▶ EXERCISE BRIEF: Among the entries below, one line contains "You are a GUI" and another contains "This screenshot has height=819, width=1456.". Transcribe those two lines and every line between them, exactly.

▶ DATA EXTRACTS:
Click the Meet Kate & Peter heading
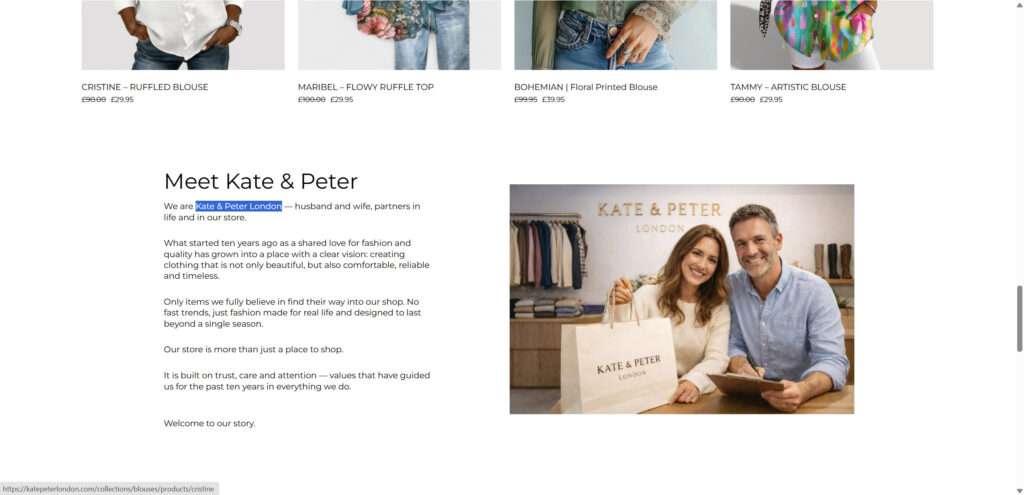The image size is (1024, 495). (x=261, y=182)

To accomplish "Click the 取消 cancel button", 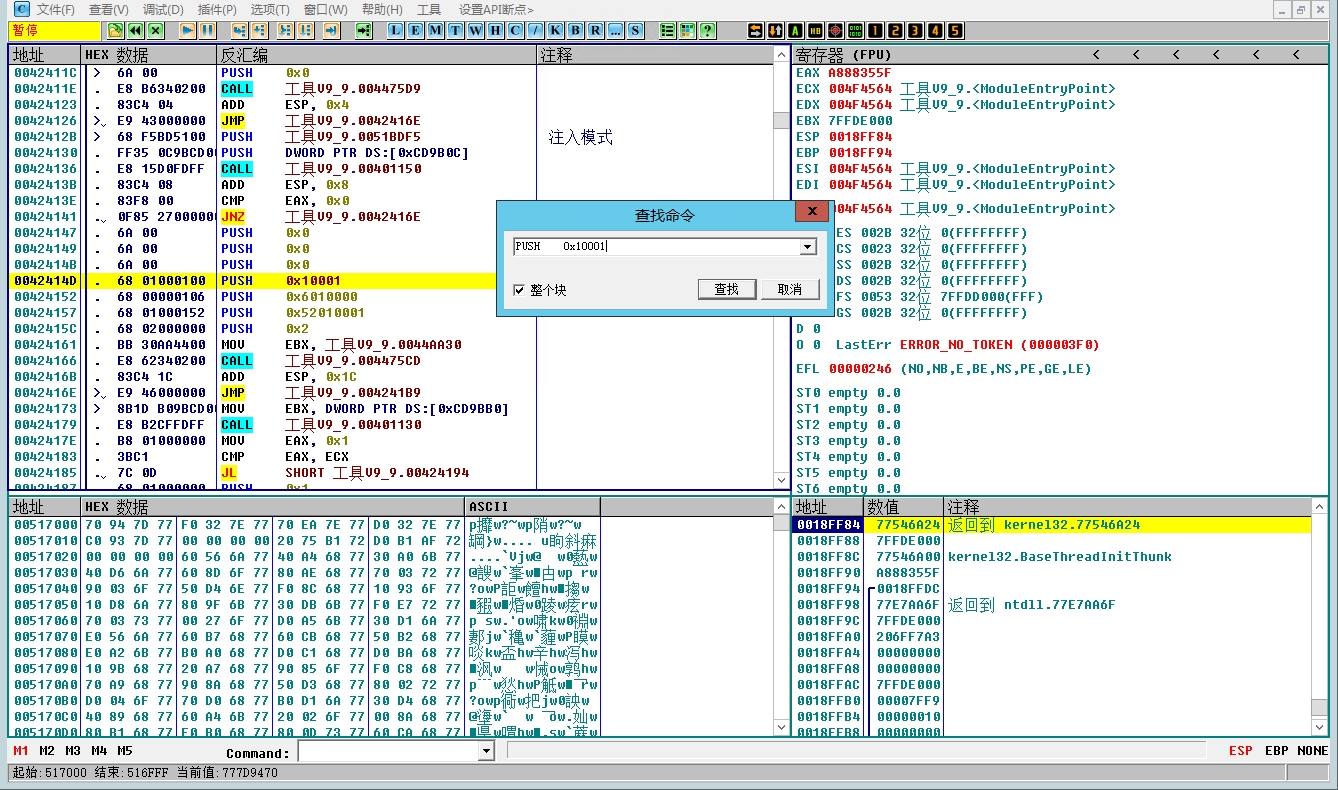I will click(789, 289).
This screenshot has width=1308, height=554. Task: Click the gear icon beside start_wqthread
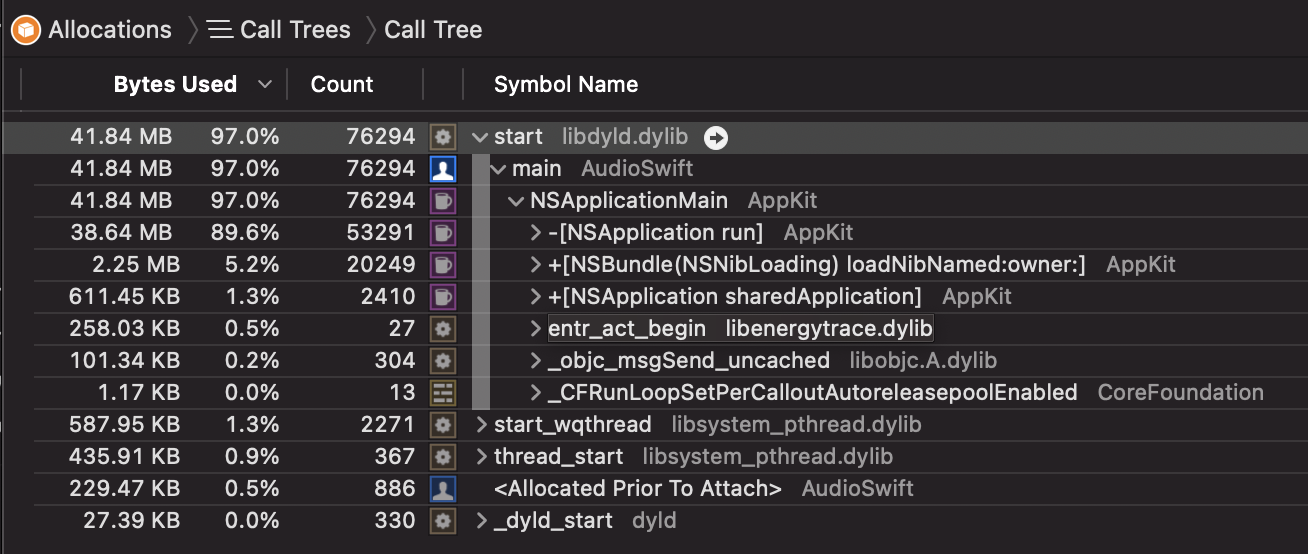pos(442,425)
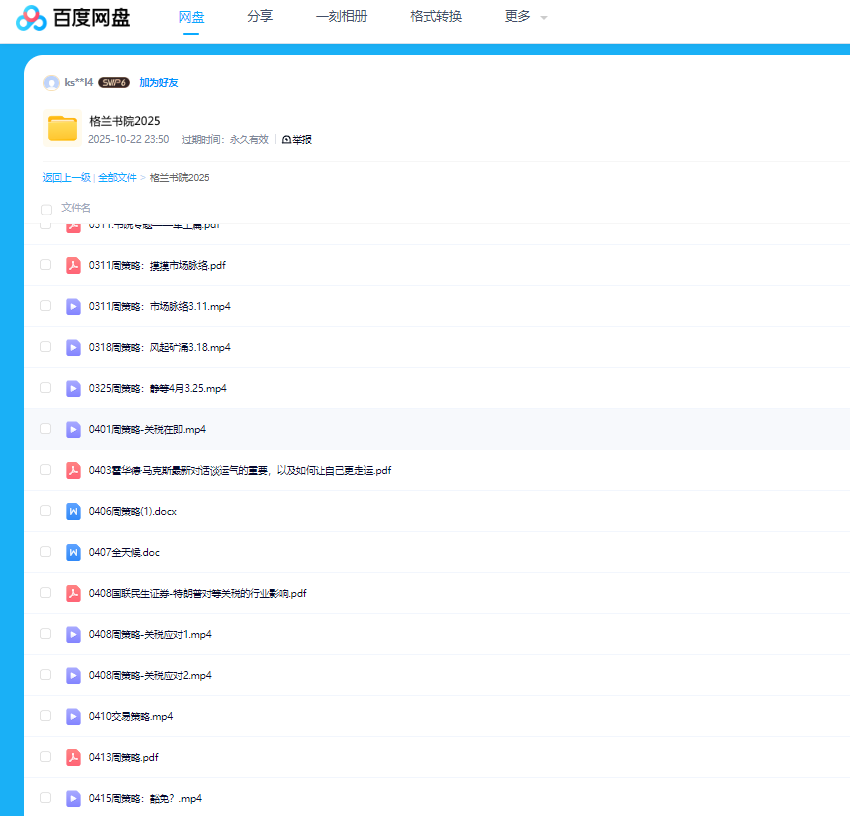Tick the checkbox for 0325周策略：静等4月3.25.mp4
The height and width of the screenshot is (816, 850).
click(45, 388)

* * *

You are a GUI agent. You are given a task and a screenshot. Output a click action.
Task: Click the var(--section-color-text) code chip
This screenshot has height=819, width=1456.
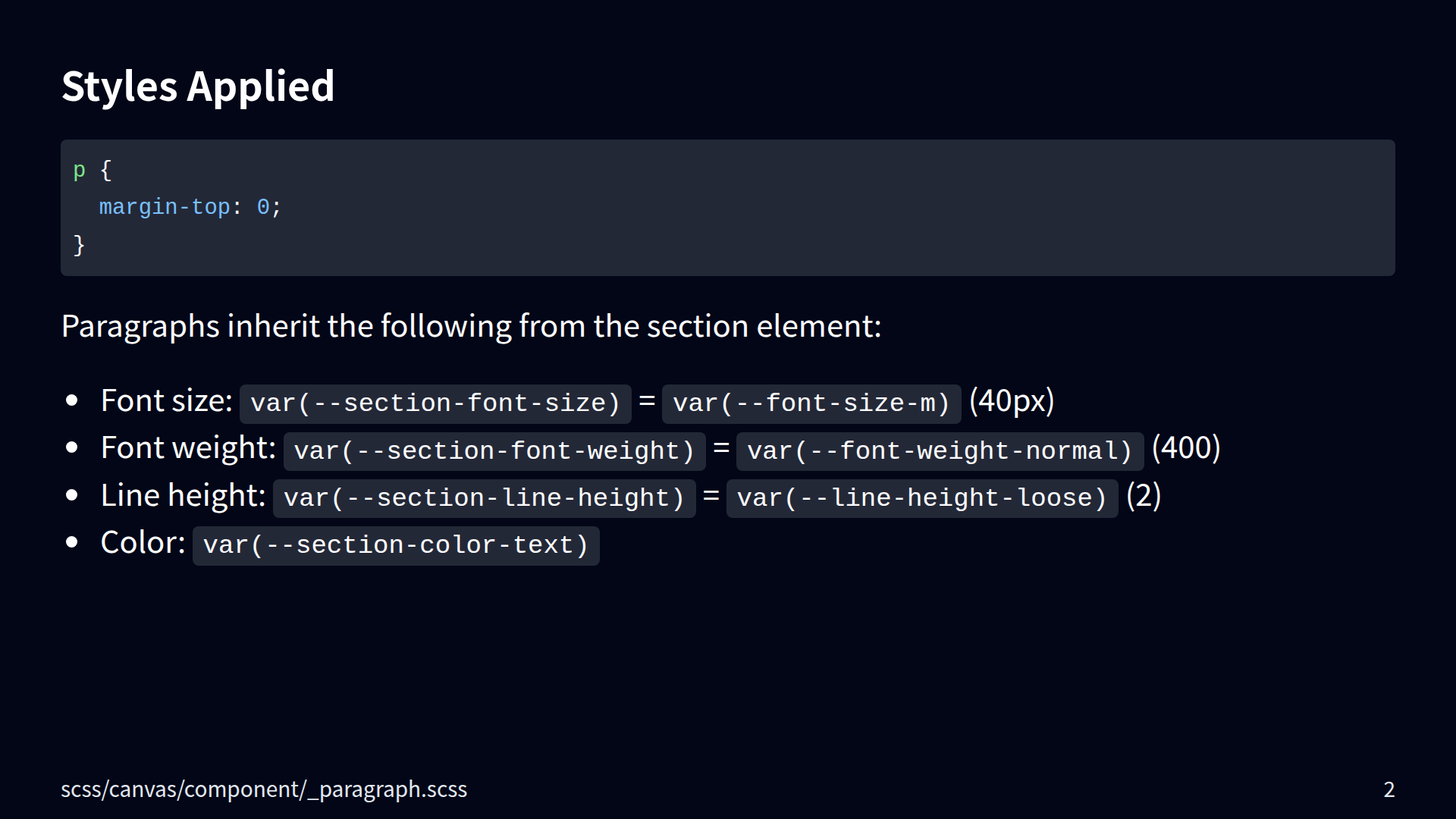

▶ ANSWER SPACE:
You are a GUI agent. You are given a task and a screenshot. Output a click action.
Task: Click the var(--section-color-text) code chip
This screenshot has height=819, width=1456.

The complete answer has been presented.